▶ [Task details] Reproduce the data in its entirety, exactly as written.

┌─ Dataset records

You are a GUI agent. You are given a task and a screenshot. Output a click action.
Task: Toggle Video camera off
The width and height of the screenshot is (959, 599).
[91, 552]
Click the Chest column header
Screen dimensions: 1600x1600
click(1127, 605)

└─

▶ [Output for this exercise]
You are a GUI agent. You are given a task and a screenshot. Output a click action.
Task: Toggle Video camera off
The width and height of the screenshot is (959, 599).
[91, 552]
Click the Chest column header
Screen dimensions: 1600x1600
click(1127, 605)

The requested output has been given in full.